▸ **GIVEN RECORDS**
===

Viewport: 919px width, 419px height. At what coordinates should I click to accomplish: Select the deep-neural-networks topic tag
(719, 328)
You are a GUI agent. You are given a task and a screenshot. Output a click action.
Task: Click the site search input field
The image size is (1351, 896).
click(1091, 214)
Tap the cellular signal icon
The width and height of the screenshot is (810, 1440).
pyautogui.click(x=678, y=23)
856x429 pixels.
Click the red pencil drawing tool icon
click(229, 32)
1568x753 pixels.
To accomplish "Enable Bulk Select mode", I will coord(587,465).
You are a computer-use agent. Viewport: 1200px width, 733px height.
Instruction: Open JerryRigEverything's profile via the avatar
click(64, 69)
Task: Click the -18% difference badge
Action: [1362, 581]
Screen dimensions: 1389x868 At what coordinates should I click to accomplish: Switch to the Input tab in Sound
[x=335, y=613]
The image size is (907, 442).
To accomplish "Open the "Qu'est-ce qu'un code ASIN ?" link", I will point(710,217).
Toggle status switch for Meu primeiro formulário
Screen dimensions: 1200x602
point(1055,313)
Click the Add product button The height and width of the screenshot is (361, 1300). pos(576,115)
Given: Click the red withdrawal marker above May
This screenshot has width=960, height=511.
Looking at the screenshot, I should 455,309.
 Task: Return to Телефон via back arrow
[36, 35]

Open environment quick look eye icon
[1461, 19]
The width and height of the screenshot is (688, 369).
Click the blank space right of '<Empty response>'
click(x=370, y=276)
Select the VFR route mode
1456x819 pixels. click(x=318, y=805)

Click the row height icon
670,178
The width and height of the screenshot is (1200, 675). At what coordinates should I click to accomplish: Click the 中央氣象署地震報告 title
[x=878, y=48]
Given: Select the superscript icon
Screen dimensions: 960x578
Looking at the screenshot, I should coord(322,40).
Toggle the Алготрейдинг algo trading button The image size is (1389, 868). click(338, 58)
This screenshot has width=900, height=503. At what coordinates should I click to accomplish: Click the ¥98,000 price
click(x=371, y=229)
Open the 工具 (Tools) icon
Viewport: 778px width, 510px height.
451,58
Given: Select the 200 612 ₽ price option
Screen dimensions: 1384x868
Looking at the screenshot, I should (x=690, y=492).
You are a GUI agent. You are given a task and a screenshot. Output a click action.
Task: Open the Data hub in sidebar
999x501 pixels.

===

Render the lines above as a numbered list, starting with the line that contains "Click the Add" and continuing through the final line, and leave out any blank lines.

1. Click the Add product button The height and width of the screenshot is (361, 1300). pos(576,115)
2. Given: Click the red withdrawal marker above May
3. This screenshot has width=960, height=511.
4. Looking at the screenshot, I should 455,309.
5.  Task: Return to Телефон via back arrow
6. [36, 35]
7. Open environment quick look eye icon
8. [1461, 19]
9. The width and height of the screenshot is (688, 369).
10. Click the blank space right of '<Empty response>'
11. click(x=370, y=276)
12. Select the VFR route mode
13. 1456x819 pixels. click(x=318, y=805)
14. Click the row height icon
15. 670,178
16. The width and height of the screenshot is (1200, 675). At what coordinates should I click to accomplish: Click the 中央氣象署地震報告 title
17. [x=878, y=48]
18. Given: Select the superscript icon
19. Screen dimensions: 960x578
20. Looking at the screenshot, I should coord(322,40).
21. Toggle the Алготрейдинг algo trading button The image size is (1389, 868). click(338, 58)
22. This screenshot has width=900, height=503. At what coordinates should I click to accomplish: Click the ¥98,000 price
23. click(x=371, y=229)
24. Open the 工具 (Tools) icon
25. Viewport: 778px width, 510px height.
26. 451,58
27. Given: Select the 200 612 ₽ price option
28. Screen dimensions: 1384x868
29. Looking at the screenshot, I should (x=690, y=492).
30. You are a GUI agent. You are given a task and a screenshot. Output a click action.
31. Task: Open the Data hub in sidebar
32. 999x501 pixels.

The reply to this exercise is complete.